• [Work item]: Please tally the lines of the listing that hold the string "computer", and reply with that total only.

• [Dataset extract]:

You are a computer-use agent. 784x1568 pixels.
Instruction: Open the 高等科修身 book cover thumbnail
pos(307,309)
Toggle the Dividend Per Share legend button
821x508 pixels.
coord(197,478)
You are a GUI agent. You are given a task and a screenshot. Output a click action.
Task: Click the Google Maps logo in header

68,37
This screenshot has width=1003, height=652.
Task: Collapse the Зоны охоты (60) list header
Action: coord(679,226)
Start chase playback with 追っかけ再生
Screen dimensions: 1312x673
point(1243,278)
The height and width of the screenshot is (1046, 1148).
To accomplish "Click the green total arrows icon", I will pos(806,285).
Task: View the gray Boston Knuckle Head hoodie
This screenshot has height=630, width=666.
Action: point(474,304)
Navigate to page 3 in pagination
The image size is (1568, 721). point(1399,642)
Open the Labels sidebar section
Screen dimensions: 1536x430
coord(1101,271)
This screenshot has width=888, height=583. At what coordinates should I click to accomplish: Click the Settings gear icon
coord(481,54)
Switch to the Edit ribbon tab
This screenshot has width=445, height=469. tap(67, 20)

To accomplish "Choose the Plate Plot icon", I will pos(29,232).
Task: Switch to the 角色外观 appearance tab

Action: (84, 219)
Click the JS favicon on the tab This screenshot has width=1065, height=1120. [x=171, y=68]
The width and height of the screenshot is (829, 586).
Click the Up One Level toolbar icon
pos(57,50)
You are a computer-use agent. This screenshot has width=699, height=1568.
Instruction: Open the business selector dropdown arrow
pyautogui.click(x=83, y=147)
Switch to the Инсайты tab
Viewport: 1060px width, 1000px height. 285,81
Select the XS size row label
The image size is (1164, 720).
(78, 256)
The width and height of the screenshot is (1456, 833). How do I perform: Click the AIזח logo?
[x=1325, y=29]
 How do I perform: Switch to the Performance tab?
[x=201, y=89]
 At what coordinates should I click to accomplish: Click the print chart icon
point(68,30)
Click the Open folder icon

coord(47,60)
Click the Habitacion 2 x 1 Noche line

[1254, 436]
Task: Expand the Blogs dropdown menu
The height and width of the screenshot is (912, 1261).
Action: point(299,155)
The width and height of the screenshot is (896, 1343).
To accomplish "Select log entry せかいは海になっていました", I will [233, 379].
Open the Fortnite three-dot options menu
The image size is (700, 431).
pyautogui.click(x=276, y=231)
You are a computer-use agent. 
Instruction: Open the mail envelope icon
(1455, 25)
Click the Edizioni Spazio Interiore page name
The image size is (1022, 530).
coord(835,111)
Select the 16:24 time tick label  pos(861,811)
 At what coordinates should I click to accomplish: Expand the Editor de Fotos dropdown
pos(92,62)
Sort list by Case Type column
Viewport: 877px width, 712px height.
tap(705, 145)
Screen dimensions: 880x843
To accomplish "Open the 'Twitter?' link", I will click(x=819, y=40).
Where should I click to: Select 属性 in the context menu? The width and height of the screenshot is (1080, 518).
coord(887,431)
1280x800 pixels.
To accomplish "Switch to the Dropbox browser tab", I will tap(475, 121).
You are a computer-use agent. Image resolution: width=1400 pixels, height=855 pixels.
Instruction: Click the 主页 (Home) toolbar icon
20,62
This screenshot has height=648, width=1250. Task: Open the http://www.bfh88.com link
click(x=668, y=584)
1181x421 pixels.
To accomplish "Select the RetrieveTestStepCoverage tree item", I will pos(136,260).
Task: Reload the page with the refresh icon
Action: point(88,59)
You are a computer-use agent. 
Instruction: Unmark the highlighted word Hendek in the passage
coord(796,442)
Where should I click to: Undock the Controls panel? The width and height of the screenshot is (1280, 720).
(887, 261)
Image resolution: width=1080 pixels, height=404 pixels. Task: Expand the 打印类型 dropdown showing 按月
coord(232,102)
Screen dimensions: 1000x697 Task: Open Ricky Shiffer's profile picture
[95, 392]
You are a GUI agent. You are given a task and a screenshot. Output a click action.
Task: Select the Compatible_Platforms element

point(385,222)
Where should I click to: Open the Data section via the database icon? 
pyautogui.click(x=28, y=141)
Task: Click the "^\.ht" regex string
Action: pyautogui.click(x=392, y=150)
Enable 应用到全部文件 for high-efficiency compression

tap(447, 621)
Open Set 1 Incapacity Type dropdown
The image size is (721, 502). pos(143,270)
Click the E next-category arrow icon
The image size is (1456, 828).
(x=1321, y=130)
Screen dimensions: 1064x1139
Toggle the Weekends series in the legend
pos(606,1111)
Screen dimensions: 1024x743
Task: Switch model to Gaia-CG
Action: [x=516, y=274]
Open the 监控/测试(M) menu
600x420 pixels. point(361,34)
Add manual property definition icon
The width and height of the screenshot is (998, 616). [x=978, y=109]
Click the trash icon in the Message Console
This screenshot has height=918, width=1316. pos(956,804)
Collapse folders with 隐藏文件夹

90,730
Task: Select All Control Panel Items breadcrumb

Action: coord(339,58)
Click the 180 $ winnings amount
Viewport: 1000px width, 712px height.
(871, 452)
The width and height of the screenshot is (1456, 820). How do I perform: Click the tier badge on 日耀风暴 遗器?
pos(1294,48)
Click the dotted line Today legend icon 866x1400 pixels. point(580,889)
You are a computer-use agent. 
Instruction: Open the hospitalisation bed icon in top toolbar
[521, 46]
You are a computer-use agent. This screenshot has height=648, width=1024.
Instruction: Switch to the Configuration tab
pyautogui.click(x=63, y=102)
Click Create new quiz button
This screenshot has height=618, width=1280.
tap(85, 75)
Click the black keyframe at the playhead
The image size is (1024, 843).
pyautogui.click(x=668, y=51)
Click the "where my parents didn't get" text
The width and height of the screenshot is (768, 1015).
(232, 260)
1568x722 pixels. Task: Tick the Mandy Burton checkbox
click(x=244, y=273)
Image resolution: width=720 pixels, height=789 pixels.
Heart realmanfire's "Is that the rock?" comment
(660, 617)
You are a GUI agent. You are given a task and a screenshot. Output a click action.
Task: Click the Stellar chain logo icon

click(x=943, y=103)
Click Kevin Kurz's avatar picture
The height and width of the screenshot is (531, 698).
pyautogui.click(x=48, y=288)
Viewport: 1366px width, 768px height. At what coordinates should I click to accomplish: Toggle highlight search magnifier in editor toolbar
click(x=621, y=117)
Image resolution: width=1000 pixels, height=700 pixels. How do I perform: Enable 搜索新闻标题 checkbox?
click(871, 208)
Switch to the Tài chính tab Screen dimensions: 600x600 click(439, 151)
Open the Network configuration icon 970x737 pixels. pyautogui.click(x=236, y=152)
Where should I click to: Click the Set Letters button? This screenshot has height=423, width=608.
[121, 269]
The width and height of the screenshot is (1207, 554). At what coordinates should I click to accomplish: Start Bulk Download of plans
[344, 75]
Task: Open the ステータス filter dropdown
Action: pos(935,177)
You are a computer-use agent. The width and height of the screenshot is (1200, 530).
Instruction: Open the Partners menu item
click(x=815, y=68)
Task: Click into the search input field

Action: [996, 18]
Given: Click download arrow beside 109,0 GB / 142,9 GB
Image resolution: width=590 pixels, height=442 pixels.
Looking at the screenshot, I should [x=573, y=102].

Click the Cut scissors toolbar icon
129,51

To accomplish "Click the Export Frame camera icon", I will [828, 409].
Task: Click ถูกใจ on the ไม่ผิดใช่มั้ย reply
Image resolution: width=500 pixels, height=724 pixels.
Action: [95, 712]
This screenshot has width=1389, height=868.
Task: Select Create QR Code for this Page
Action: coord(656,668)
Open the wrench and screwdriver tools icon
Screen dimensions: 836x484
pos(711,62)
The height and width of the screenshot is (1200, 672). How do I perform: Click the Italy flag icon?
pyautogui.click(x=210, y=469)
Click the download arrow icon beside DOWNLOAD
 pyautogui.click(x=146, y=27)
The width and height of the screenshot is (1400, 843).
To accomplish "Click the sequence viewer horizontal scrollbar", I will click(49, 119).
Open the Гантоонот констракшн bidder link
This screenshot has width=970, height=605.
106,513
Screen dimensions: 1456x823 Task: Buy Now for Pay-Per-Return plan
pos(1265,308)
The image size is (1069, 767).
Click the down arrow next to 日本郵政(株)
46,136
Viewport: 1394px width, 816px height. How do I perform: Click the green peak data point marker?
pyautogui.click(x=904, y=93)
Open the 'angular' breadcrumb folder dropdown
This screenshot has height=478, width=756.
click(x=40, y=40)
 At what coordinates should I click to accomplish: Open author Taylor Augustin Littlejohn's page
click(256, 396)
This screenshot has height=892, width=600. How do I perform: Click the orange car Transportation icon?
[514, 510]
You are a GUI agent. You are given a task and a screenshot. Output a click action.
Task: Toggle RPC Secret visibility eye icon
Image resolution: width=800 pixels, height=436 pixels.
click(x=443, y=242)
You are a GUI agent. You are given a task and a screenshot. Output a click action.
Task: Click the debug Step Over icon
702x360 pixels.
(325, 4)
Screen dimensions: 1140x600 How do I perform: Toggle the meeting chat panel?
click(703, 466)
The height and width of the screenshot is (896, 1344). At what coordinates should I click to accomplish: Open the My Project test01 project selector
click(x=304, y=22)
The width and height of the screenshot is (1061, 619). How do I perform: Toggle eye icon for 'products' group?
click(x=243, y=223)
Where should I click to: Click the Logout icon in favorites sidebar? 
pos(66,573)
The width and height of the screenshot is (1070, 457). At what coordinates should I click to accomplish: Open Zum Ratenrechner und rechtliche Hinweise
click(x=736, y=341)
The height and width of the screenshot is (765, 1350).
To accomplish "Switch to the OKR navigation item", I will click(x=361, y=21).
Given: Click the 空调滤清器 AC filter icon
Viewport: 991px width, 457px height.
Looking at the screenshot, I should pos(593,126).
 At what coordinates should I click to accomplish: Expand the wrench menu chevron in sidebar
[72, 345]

• [Response to this task]: 8